*Fragmento del texto*:
- - - -

Abubakar Siddique
Editor de Radio Free Europe / Radio Liberty de Gandhara y autor de The Pashtun Question: The Unresolved Key to the Future of Pakistan and Afghanistan
Las esperanzas de los afganos de ver el final de más de cuarenta años de guerra en su país se incrementaron cuando el año pasado Estados Unidos inició conversaciones con los talibanes. A finales de año, los dos bandos habían acordado que a cambio de la retirada de las tropas estadounidense los talibanes garantizarían que Afganistán no volvería a convertirse en un refugio seguro para grupos terroristas internacionales como Al Qaeda.
Pero este acuerdo provisional no ha alcanzado hasta ahora el mínimo indispensable para el ansiado fin del conflicto: ni un acuerdo sobre un diálogo intra-afgano ni sobre un alto el fuego. En palabras de Zalmay Khalilzad, enviado especial de EEUU: “No hay acuerdo final hasta que se ha pactado todo”.
La parte del diálogo intra-afgano sufrió un duro revés muy pronto, después de que el gobierno de Kabul se sintiese aislado del proceso por petición de los talibanes, y entonces el Ejecutivo afgano intentó sabotear el incipiente proceso cuestionando públicamente y criticando las motivaciones de Washington. La administración del presidente afgano Ashraf Ghani también se ha peleado públicamente con la oposición leal.
Los renovados esfuerzos diplomáticos realizados a comienzos de abril, sin embargo, indican que Kabul podría estar volviendo al redil tras tender la mano a la oposición y de entablar un debate con Washington. Por otra parte, los talibanes han mostrado cierta flexibilidad. Pero la renovada violencia de los talibanes, en forma de su tradicional ofensiva de primavera, inevitablemente debilita la confianza de los afganos en la posibilidad de hacer las paces con la línea dura del movimiento islamista. Un alto el fuego y un acuerdo de paz no pondrán fin automáticamente a la guerra. Para recuperar la estabilidad, Afganistán tendrá que esforzarse durante años, si no durante décadas. Washington ya ha advertido que tendrán continuidad las medidas antiterroristas contra los militantes del Estado Islámico (EI) y de Al Qaeda.

- - - -

*Filas proporcionadas*:

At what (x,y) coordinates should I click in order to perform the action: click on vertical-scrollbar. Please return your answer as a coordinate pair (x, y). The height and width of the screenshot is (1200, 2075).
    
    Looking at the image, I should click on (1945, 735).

- - - -

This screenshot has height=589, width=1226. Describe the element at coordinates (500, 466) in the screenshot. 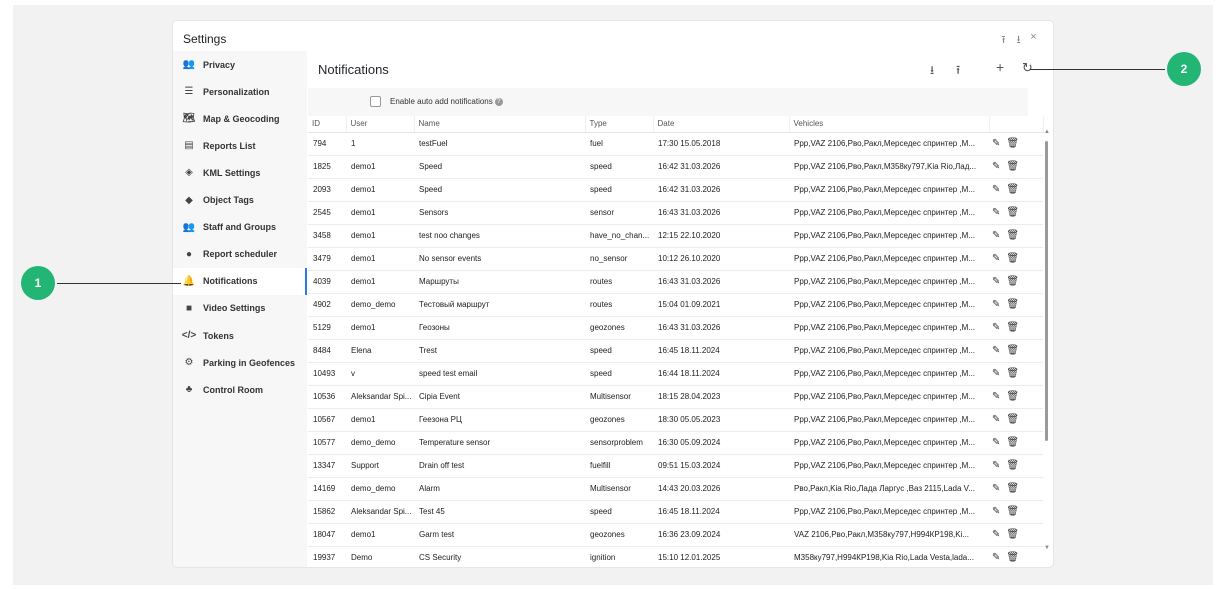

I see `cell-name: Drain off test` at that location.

- - - -

*Tareas propuestas*:
a) Responda a estas preguntas sobre el texto acerca de las conversaciones de paz en Afganistán:
(i) ¿Qué garantizarían los talibanes a cambio de la retirada de las tropas estadounidenses?
(ii) ¿Qué cargo ocupa Zalmay Khalilzad?
(iii) ¿Contra los militantes de qué grupos seguirán las medidas antiterroristas, según advirtió Washington?
b) Prosiga el texto sobre las conversaciones de paz en Afganistán a partir de su última oración.

*Respuestas del ejercicio*:
a)
(i) Que Afganistán no volvería a convertirse en un refugio seguro para grupos terroristas internacionales como Al Qaeda.
(ii) Es enviado especial de EEUU.
(iii) Contra los militantes del Estado Islámico (EI) y de Al Qaeda.

b)
¿Están los talibanes dispuestos a integrarse en la anémica democracia afgana, o buscan un Afganistán más islámico?
Para los afganos, una de las cuestiones más acuciantes es si los talibanes están dispuestos a integrarse en el “gran pavellón” de los exmuyaidines, comunistas, monárquicos, tecnócratas y nacionalistas que formaron una anémica democracia presidencialista después del año 2004; o si lo que buscan es un Afganistán más islámico con menos espacio para la libertad de expresión y un mayor control gubernamental sobre las libertades individuales. Los indicios procedentes de las regiones controladas por los talibanes sugieren que su actitud ha cambiado poco desde los días de su emirato a finales de la década de 1990. La puesta en práctica del hudud –los rigurosos castigos islámicos– y del munkirat –la vigilancia policial contra el “vicio”– siguen siendo aspectos fundamentales para los talibanes. Las activistas afganas en particular se sienten vulnerables desde el regreso de los talibanes a la política convencional.
Aunque la transición política vaya avanzando levemente, no hay garantía de que las facciones afganas se pongan de acuerdo sobre las futuras instituciones de su nación. Si bien los talibanes no han respaldado los llamamientos de algunos líderes individuales a la disolución del Ejército afgano, no está nada claro si se desmovilizarán completamente y se reintegrarán en sus fuerzas de combate. Si bien los talibanes han dicho que no pretenden tener el monopolio del poder, tampoco han manifestado la voluntad de aceptar el principio democrático de dejarse gobernar por la mayoría.
Otra cuestión acuciante es la financiación del gobierno. La salida de las tropas internacionales coincidirá seguramente con un fuerte descenso de la financiación internacional a Kabul. Dicha eventualidad plantearía una seria amenaza a la supervivencia del estado afgano. Aunque Kabul ha hecho algunos progresos ampliando la base de generación de ingresos y fomentando las exportaciones, no es ni mucho menos autosuficiente. Un estado débil incapaz de mantenerse por sí mismo o de controlar la sociedad ha sido históricamente una espina en el costado de Afganistán. Y es poco probable que esto vaya a cambiar en breve.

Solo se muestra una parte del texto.